The use of natural gas is consistent with Africa's differentiated pathway under the Paris Agreement, acknowledging the continent's low historical emissions and development needs. Natural gas is prioritized in several African national energy strategies and regional programs (e.g., PIDA, AU Climate Strategy). Multilateral development institutions increasingly support "gas for development" frameworks that integrate economic inclusion, emissions reduction, and environmental safeguards.
To ensure alignment with development and climate objectives, gas projects must include strong governance and transparency frameworks to manage revenues and avoid the resource curse. It should be integrated with industrial policy, ensuring gas is used to support domestic production and jobs, and incorporate emissions monitoring, methane reduction, and carbon capture technologies where feasible. It's important to leverage blended finance and risk-sharing instruments to mobilize private investment in infrastructure.
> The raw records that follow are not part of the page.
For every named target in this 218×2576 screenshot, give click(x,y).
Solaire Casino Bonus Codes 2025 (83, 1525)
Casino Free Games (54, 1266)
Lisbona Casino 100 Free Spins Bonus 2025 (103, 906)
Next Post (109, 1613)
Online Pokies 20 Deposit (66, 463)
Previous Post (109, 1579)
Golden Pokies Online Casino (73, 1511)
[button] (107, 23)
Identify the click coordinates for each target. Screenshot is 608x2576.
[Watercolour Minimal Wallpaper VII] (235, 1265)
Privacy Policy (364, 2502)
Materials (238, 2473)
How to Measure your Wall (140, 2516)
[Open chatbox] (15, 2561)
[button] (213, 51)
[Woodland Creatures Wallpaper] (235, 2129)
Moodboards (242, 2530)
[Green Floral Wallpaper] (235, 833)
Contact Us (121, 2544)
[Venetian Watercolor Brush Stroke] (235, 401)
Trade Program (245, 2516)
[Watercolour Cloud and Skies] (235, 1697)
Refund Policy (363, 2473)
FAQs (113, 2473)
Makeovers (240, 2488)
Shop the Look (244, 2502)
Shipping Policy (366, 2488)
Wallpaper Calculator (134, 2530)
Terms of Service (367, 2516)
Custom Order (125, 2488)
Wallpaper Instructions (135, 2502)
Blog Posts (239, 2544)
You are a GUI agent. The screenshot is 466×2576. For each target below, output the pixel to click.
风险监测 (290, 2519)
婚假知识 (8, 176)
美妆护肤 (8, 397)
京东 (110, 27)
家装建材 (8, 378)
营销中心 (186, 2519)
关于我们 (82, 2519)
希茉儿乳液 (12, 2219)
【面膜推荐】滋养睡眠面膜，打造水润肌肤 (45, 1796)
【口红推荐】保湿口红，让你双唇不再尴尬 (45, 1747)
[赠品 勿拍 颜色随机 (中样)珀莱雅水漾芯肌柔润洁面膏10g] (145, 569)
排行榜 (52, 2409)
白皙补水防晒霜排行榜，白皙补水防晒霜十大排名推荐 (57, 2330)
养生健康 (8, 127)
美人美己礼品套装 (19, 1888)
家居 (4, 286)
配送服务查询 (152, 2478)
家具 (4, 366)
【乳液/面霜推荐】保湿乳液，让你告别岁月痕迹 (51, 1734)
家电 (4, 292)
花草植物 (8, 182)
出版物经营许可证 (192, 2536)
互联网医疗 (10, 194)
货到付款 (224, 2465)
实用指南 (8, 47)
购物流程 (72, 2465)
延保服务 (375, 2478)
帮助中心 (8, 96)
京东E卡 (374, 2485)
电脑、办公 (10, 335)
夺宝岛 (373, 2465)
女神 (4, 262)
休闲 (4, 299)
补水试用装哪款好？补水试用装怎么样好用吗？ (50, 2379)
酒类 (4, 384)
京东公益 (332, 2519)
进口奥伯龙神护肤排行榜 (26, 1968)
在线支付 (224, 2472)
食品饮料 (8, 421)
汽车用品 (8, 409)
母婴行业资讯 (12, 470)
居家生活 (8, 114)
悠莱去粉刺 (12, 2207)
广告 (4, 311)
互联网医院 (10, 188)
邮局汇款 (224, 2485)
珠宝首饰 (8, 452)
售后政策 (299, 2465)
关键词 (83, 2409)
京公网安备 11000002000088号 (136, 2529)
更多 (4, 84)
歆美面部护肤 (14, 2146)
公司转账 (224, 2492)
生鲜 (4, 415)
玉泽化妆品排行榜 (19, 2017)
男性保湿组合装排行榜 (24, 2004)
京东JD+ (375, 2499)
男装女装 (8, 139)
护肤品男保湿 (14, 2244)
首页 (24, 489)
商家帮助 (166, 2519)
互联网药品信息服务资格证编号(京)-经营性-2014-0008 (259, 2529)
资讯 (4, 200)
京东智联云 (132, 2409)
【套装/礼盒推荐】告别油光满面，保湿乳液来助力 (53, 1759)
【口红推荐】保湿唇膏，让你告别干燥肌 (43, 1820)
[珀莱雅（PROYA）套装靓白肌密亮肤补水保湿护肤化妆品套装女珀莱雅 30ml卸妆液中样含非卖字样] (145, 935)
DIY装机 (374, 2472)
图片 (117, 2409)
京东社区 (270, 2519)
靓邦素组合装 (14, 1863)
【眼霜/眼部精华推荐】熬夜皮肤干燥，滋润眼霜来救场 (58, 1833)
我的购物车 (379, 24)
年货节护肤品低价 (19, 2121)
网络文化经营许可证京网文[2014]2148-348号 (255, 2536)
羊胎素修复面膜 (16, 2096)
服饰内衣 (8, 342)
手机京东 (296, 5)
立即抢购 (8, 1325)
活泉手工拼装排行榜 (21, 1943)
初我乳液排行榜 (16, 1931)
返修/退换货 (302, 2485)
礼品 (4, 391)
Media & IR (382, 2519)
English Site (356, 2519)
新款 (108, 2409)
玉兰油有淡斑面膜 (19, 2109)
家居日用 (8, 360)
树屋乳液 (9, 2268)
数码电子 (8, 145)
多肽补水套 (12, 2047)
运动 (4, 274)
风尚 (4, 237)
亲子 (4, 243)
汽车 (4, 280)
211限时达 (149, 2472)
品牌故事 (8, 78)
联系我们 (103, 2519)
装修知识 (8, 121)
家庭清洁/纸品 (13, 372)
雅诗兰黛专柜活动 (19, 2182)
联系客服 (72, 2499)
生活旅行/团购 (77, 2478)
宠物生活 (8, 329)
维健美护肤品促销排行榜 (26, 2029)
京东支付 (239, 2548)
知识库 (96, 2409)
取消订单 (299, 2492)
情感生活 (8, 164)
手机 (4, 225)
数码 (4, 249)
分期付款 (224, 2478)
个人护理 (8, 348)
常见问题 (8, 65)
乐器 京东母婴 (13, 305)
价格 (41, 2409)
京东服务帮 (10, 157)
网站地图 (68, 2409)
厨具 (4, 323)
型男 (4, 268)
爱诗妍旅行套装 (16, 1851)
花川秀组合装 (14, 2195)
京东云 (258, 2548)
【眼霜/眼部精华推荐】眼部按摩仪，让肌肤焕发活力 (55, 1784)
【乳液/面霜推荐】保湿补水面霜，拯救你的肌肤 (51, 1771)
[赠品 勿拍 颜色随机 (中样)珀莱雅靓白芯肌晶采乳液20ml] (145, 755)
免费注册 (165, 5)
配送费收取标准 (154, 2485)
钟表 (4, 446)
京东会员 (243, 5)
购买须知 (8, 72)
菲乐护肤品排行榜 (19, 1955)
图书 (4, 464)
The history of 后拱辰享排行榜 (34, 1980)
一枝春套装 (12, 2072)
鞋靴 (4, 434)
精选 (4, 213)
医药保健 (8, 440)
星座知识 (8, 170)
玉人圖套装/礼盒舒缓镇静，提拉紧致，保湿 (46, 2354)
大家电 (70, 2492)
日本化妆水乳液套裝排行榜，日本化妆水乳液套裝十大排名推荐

What is the AfDB's strategy to connect natural resource value chains?
Africa has significant natural resources wealth. The continent holds 30% of the world's total mineral reserves, including large reserves of cobalt, diamonds, platinum, uranium, and gold. In 2022, Africa accounted for over 7% of proven global oil and 8% of gas reserves. Extractive natural resource development has not sufficiently led to value addition and industrial upgrading in Africa, as investments are heavily concentrated in resource extraction and raw material exports. As a result, there is low value being added to the local economy through jobs, supply chains, skills and education, technology, and human capital.
The Bank conducted value chain analyses for petroleum, green minerals such as lithium, cobalt and the Rare Earth Elements to identify market opportunities in global value chains. The Bank is currently undertaking a continental pre-feasibility study of battery, EVs (BEV), and Renewable Energy (RE) value chains of key countries and sub-regional blocs in Africa to identify their inherent opportunities and challenges in developing capacity for the battery, EV, and renewable energy value chains. The study outputs include project proposals in the BEV and related sectors with economic justification (NPV, IRR etc.) for potential funding activities: Battery precursor production; battery cell manufacturing; battery assembly, etc.